- **What needs to be done**:
Search the data for the word "link". Reproduce every line where it is found.

Data excerpts
= Beginning of Section =
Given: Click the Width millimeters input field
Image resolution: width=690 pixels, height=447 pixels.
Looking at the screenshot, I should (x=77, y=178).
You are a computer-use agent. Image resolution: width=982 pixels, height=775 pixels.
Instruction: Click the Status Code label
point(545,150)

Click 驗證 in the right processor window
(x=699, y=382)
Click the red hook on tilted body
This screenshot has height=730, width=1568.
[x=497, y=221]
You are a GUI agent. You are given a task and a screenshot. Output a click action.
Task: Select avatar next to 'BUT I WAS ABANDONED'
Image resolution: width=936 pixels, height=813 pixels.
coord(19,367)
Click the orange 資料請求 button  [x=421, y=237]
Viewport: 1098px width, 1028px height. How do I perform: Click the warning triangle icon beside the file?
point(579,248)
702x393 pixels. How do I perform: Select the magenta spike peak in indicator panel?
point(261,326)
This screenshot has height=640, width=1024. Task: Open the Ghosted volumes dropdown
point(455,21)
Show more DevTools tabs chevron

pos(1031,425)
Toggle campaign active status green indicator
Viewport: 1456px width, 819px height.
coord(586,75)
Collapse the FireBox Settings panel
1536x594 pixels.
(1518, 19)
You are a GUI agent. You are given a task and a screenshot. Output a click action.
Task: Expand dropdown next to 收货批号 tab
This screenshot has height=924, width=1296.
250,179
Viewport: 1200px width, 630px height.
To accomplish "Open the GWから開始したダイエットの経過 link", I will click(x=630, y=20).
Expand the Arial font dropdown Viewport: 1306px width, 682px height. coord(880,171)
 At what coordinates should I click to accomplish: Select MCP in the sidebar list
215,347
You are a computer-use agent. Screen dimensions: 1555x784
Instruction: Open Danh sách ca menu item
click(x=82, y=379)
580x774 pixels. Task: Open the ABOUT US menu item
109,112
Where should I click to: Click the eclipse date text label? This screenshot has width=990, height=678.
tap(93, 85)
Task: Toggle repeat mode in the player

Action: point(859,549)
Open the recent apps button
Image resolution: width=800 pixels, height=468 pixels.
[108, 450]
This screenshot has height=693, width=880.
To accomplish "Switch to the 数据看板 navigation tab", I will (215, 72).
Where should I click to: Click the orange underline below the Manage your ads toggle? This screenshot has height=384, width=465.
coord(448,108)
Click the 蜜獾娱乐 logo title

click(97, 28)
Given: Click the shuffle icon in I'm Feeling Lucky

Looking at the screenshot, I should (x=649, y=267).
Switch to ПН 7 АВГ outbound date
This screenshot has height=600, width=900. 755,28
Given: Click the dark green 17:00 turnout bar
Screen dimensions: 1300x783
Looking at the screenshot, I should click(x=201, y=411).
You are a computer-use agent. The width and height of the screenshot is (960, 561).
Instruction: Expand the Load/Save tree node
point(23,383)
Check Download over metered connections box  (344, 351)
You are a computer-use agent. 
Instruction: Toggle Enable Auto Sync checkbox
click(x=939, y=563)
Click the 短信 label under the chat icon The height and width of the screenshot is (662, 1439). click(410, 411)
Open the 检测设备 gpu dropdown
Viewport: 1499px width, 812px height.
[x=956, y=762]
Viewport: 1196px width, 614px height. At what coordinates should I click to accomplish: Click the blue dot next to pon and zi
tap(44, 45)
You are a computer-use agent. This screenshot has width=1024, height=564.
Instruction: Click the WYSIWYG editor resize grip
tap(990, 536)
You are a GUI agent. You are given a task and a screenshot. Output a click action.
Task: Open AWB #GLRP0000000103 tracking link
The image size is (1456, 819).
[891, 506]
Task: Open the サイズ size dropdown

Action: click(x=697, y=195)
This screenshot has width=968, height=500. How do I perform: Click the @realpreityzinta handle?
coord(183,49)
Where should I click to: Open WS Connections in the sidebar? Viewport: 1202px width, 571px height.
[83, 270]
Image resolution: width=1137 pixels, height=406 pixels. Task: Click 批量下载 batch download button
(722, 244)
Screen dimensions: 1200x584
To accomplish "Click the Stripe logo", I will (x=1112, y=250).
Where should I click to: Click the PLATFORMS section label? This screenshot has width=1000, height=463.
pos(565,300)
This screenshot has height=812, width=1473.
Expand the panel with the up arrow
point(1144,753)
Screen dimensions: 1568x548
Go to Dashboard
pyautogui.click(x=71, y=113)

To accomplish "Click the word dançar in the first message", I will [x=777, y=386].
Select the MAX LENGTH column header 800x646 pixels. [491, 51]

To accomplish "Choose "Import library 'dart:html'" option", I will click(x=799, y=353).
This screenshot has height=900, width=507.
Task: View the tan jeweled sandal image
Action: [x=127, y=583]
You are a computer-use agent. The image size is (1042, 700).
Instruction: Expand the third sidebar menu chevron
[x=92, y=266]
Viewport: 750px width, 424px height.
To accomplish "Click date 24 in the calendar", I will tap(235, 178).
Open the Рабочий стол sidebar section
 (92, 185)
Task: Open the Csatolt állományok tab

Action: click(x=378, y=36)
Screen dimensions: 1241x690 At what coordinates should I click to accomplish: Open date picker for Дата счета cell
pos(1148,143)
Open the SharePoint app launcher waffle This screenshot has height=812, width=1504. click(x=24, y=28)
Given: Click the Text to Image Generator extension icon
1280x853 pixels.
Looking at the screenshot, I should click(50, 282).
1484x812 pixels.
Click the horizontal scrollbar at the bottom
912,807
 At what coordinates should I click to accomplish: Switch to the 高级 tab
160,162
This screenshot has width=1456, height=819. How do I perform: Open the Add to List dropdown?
= End of Section =
- **Result of the exercise**:
To accomplish "Open the GWから開始したダイエットの経過 link", I will click(x=630, y=20).
Task: Open AWB #GLRP0000000103 tracking link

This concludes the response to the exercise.